_Aufgabenstellung A_
Wie lautet dieser Satz aus dem Lesetext über Omid Nouripour bei „Markus Lanz“ auf Englisch: „Deutschland hat der von Russland bedrohten Ukraine 5.000 Schutzhelme geliefert.“
_Aufgabenstellung B_
Wer leitet laut dem Lesetext über Omid Nouripour bei „Markus Lanz“ das ZDF-Studio Washington?
_Aufgabenstellung C_
Wie könnte der Lesetext über Omid Nouripour bei „Markus Lanz“ nach seinem letzten Satz weitergehen? Führen Sie ihn weiter.

_Lesetext_
· · · · ·
Grünen-Chef Nouripour verteidigt die Lieferung von Helmen an die Ukraine – und kritisiert Selenskyj. Bei Olympia lässt er keinen Zweifel aufkommen: Die Spiele werden von Deutschland "politisch boykottiert".

Vitali Klitschko war sprachlos, Omid Nouripour hingegen versteht offenbar die Aufregung nicht. Deutschland hat der von Russland bedrohten Ukraine 5.000 Schutzhelme geliefert. Klitschko, der Bürgermeister von Kiew, sprach von einem absoluten Witz und fühlt sich von seiner zweiten Heimat verraten.

Der designierte Co-Parteivorsitzende der Grünen gab am Dienstagabend bei "Markus Lanz" hingegen die Verantwortung an die Regierung von Präsident Wolodymyr Selenskyj zurück. "Die Ukraine muss offiziell sagen, was sie möchte. Bislang gibt es Anfragen für Schutzgüter. Die werden selbstverständlich gegeben", meinte Nouripour. Was das denn heiße, fragte der Gastgeber nach. "Die wollen Helme, kriegen Helme. Das ist das Thema", erwiderte Nouripour.

Die Gäste

  • Omid Nouripour, neuer Grünen-Chef und Außenpolitikexperte
  • Ulf Röller, Leiter des ZDF-Studios Ostasien
  • Elmar Theveßen, Leiter des ZDF-Studios Washington
  • Helene Bubrowski, FAZ-Redakteurin

"Der Präsident der Ukraine kommuniziert nicht einhellig, sag ich mal", warf Nouripour Selenskyj vor. Der habe kürzlich gesagt, der Westen solle keine Panik verbreiten. Tatsächlich hatte Selenskyj am vergangenen Freitag betont, es gebe keine größere Eskalation als noch vor einem Jahr: "Fahren bei uns etwa Panzer auf den Straßen herum? Nein!"

Helene Bubrowski von der "Frankfurter Allgemeinen Zeitung" wollte Nouripours Darstellung so nicht stehenlassen. "Die Forderungen liegen doch seit Monaten auf dem Tisch", warf sie ein. Selenskyj habe mehrfach auch Waffen von der Bundesregierung gefordert. Wie also halten es die Grünen mit Waffenlieferungen, wollte Lanz wissen.
· · · · ·
_Quellenmaterial_
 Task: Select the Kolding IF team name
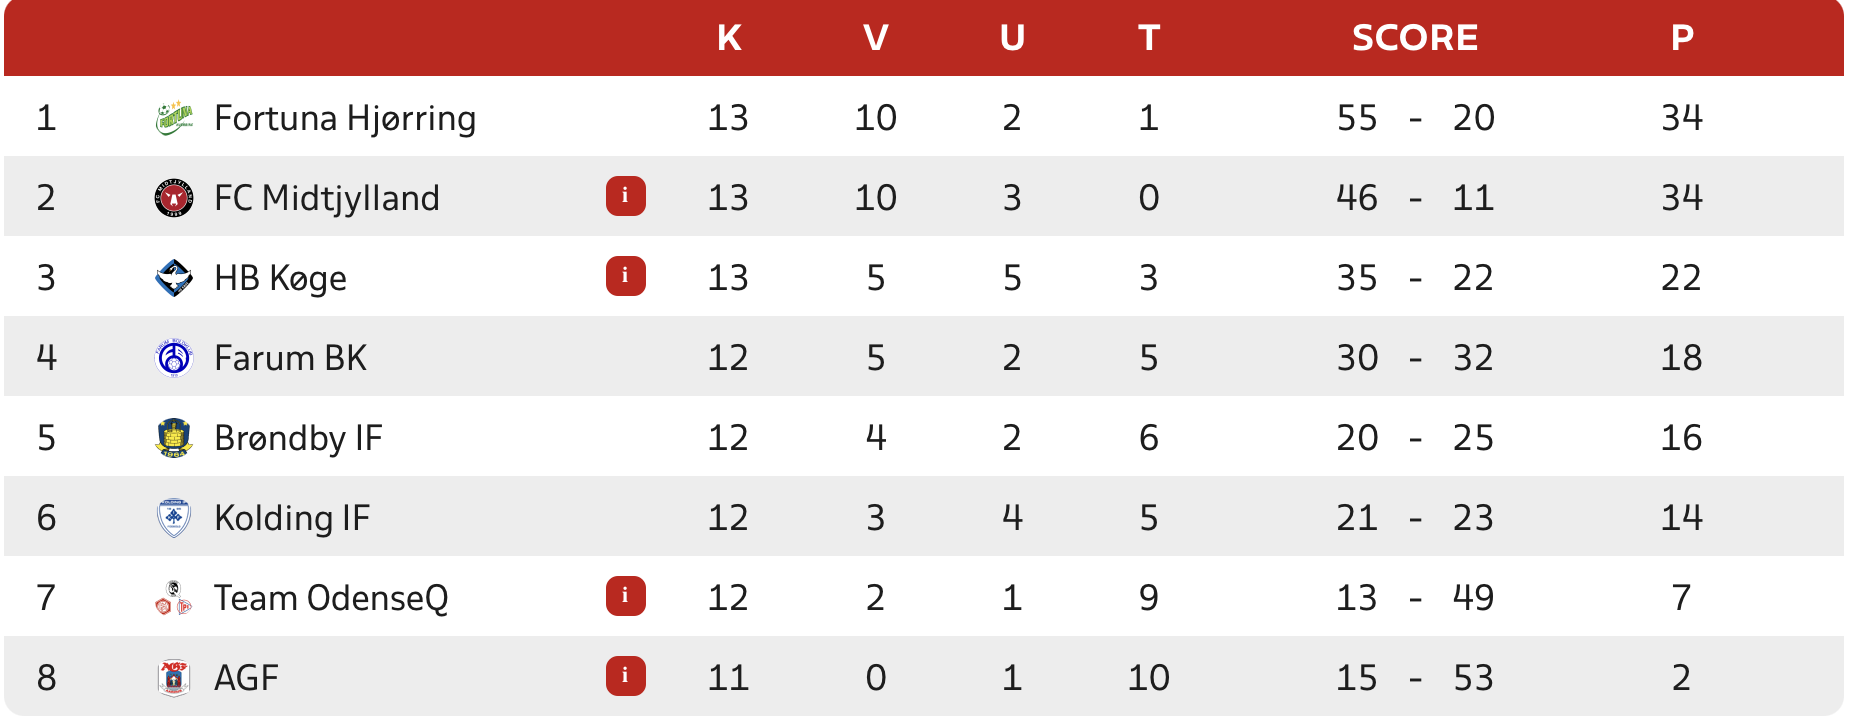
· · · · ·
_Endergebnis A_
Germany has delivered 5,000 protective helmets to Ukraine, which is threatened by Russia.

_Endergebnis B_
Elmar Theveßen.

_Endergebnis C_
Nouripour: Vorerst keine Waffen an die Ukraine

"Wir stehen an der Seite der Ukraine. Das ist überhaupt keine Frage", wies Nouripour den Verdacht der Neutralität von sich. Russland müsse klar gesagt werden, dass Deutschland nicht zugucken werde, wie die russische Aggression in der Ukraine weitergehe. Lanz witterte heiße Luft. "Ab wann liefern wir dann Waffen?", hakte er nach.

"Wir reden zurzeit nicht über Waffenlieferungen, sondern über die diplomatischen Stränge", räumte Nouripour ein, auch wenn das bei ihm nicht wie ein Eingeständnis klang. Denn zugleich lobte er das Arbeitspensum der grünen Außenministerin Annalena Baerbock (als dessen möglicher Nachfolger er übrigens immer wieder gern gehandelt wird): "Die reist wie verrückt durch die Gegend und redet und redet und redet, damit das nicht eskaliert."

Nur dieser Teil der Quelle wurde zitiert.